(Instructions for the task) Output verbatim the material from the line with "Image resolution: width=1284, height=2576." to the line with "手机网站 (879, 2546)", including both of those lines.

(Extracted material)
::::::

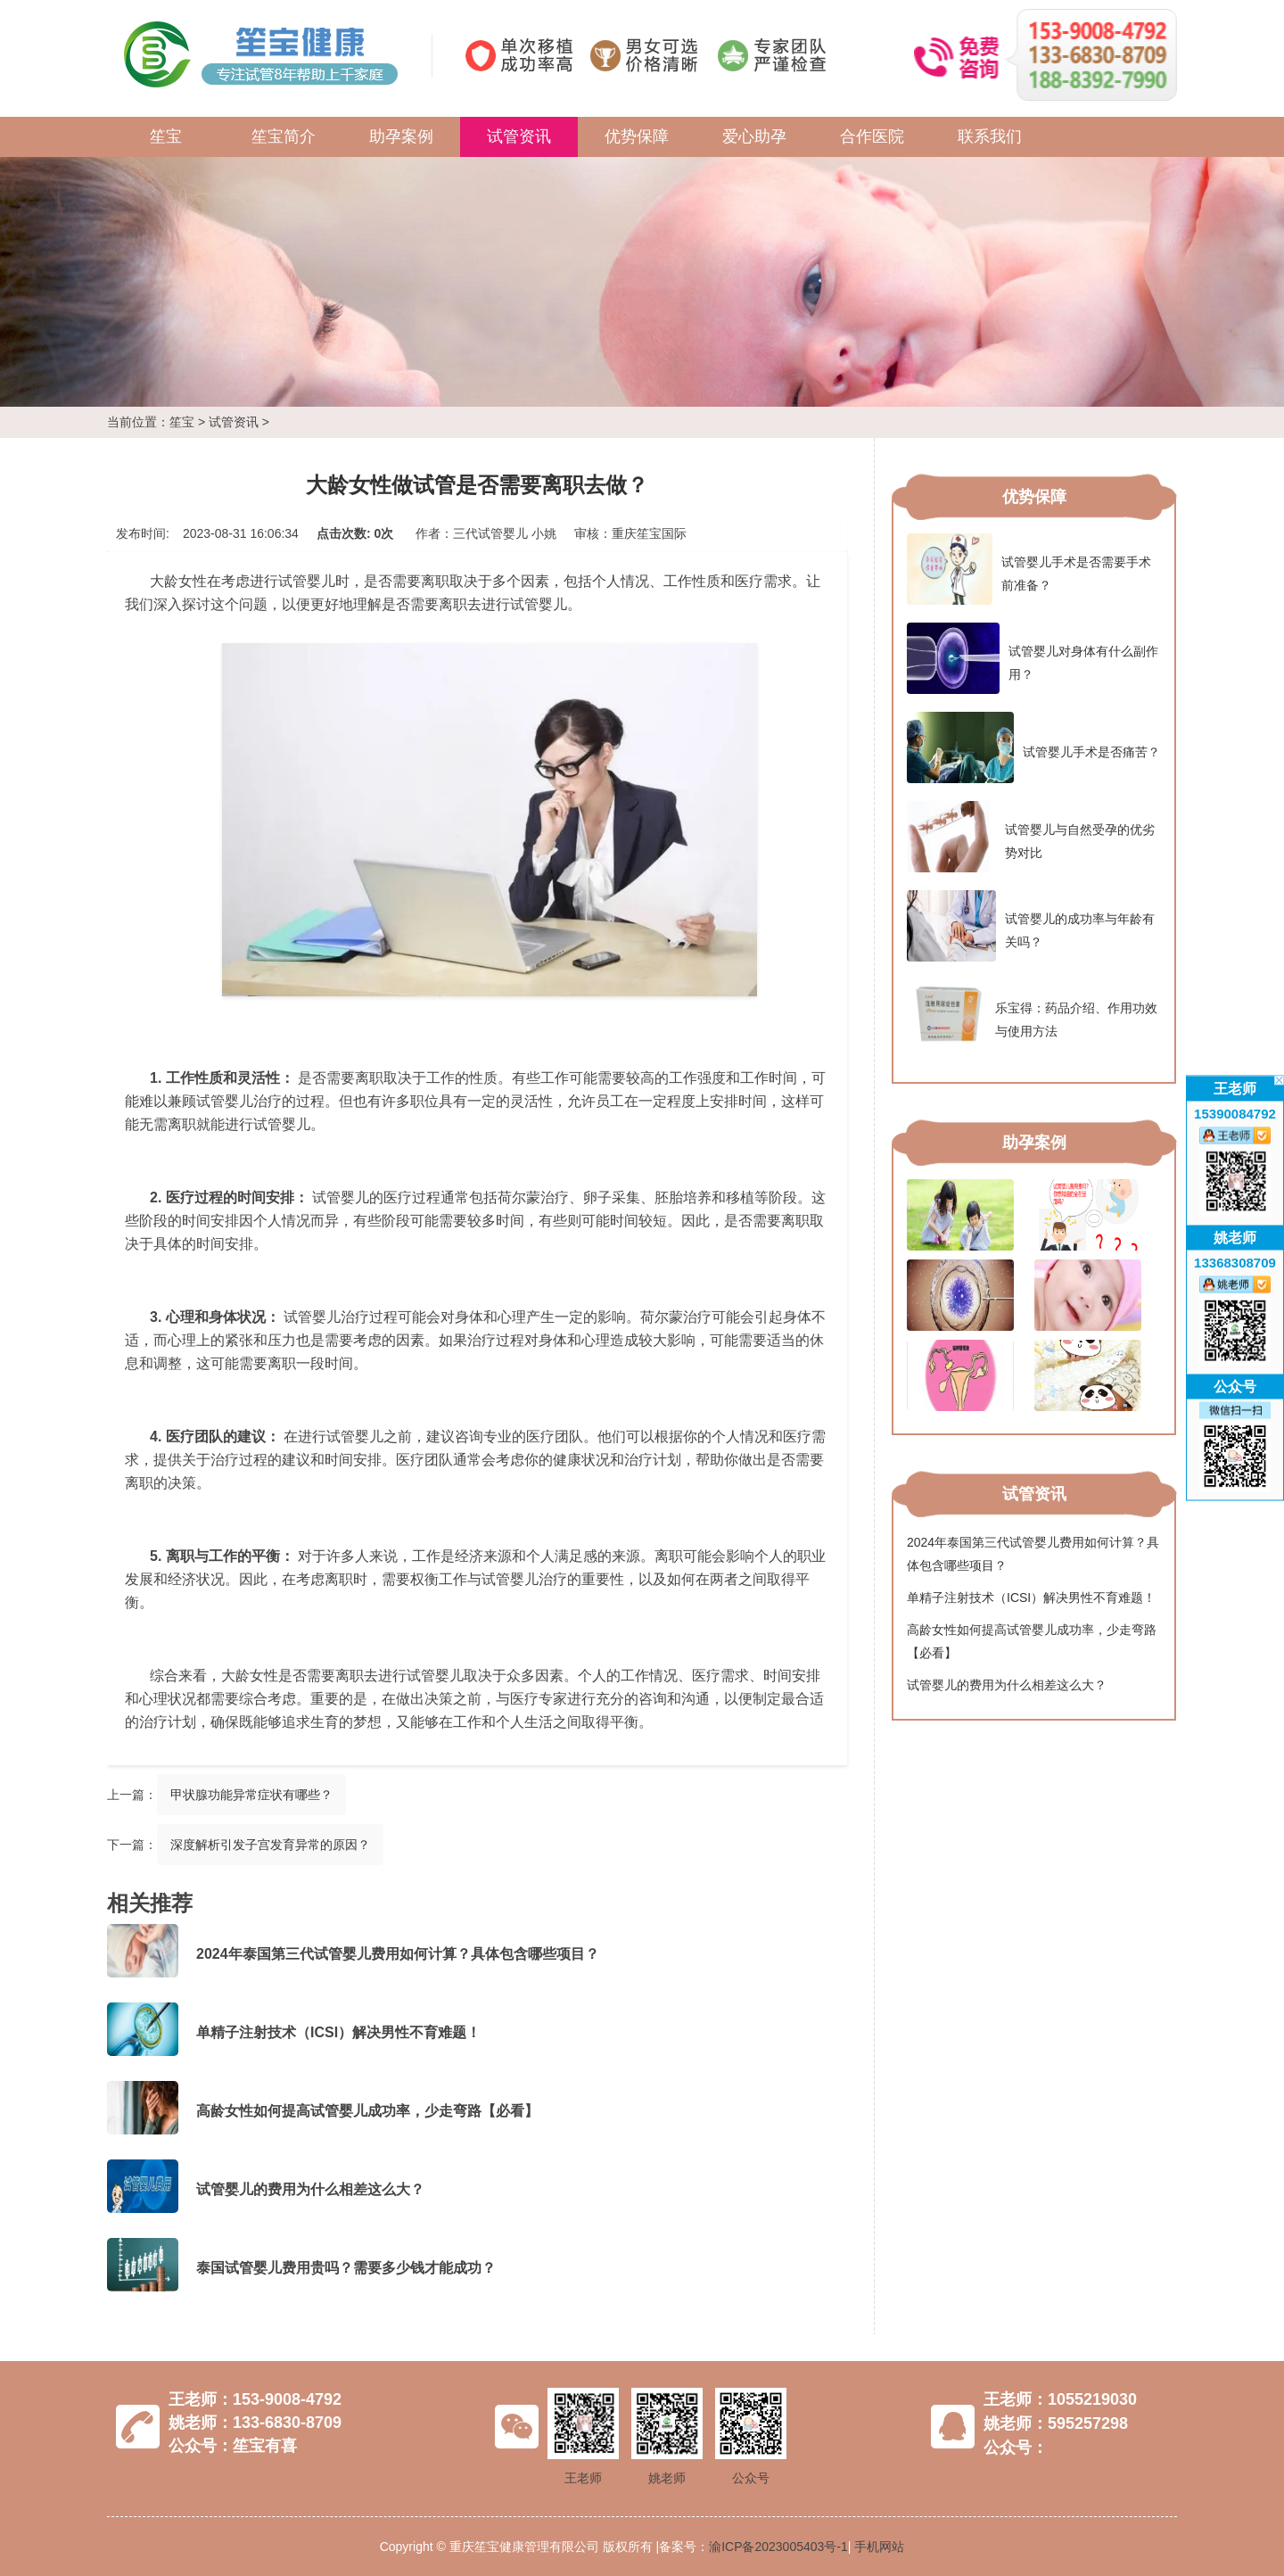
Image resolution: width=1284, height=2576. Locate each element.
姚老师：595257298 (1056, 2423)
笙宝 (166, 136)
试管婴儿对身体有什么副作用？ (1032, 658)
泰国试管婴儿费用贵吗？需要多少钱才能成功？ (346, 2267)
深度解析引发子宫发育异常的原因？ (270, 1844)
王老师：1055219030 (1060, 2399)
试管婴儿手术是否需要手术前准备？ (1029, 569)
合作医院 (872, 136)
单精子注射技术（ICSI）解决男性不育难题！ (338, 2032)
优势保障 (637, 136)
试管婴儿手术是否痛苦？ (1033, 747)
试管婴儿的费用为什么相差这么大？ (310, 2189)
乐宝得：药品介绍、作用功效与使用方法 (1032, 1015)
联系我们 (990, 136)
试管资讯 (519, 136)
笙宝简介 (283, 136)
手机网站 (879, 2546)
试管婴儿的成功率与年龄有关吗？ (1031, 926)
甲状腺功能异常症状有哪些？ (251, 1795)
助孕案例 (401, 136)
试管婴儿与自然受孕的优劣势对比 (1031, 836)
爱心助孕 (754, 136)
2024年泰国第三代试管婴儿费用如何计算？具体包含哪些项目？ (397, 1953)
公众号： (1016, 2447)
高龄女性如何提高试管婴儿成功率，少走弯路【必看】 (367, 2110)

::::::

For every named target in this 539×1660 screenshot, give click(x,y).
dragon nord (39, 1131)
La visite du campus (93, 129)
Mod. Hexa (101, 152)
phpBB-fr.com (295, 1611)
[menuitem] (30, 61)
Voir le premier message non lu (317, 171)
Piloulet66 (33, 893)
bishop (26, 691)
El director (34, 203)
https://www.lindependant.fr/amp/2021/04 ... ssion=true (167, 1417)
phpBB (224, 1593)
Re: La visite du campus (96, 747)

::::::

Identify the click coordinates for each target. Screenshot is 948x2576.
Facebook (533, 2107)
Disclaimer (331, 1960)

::::::

(Solution to the problem)
Image resolution: width=1284, height=2576. Locate each element.
姚老师：595257298 (1056, 2423)
笙宝 (166, 136)
试管婴儿对身体有什么副作用？ (1032, 658)
泰国试管婴儿费用贵吗？需要多少钱才能成功？ (346, 2267)
深度解析引发子宫发育异常的原因？ (270, 1844)
王老师：1055219030 (1060, 2399)
试管婴儿手术是否需要手术前准备？ (1029, 569)
合作医院 (872, 136)
单精子注射技术（ICSI）解决男性不育难题！ (338, 2032)
优势保障 (637, 136)
试管婴儿手术是否痛苦？ (1033, 747)
试管婴儿的费用为什么相差这么大？ (310, 2189)
乐宝得：药品介绍、作用功效与使用方法 (1032, 1015)
联系我们 (990, 136)
试管资讯 (519, 136)
笙宝简介 (283, 136)
手机网站 (879, 2546)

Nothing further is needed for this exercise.